By focusing on how vehicles are used, improvements in both sustainability and cost control can be delivered no matter the size, nature and make-up of a fleet.

Fleets need little reminding that drivers remain the biggest factor in fuel savings, accounting for around 30 per cent of the total cost of ownership (TCO) of a vehicle, and that measurement of mpg underpins the potential savings in this area. Other crucial areas for measurement include vehicle idling, speeding and incidences of poor driving style, such as harsh steering or braking.

Advanced telematics solutions, such as Webfleet, deliver such performance intelligence in real time. This enables fleet managers to initiate evidence-based improvement programmes, whilst providing in-vehicle coaching to drivers, empowering them to make meaningful changes to their driving style.

Implementation of smart job allocation and scheduling can also have a notable impact on mileage costs and carbon footprint. But dispatching the most appropriate mobile workers to jobs requires, once again, accurate management information. This will range from assessing the urgency and priority of jobs to the location of employees and traffic flow en route.

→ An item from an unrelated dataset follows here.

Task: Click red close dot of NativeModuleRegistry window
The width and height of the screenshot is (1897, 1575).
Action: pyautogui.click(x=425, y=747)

A fleet’s carbon footprint can be monitored with information available for every vehicle and journey, whilst the latest in dedicated EV management tools now offer insights to ease the electric transition and support the on-going operation of electric fleets – minimising cost and optimising performance.

Using EV solutions, fleet managers can access information on real time battery levels, remaining driving ranges and energy usage, alongside insights into charging processes and vehicle charge levels.

Seize the day

The ‘carpe diem’ message for fleet decision-makers – many of whom will have an increasingly important role to play in business success and survival the weeks and months ahead – is clear.

Telematics technology is a pre-requisite to harnessing and actioning the fleet intelligence needed to deliver on 2023’s most pressing strategic goals. Moreover, with appropriate digital solutions in place, they are not only able to drive change, but be demonstratively accountable for helping secure a greener and more profitable future.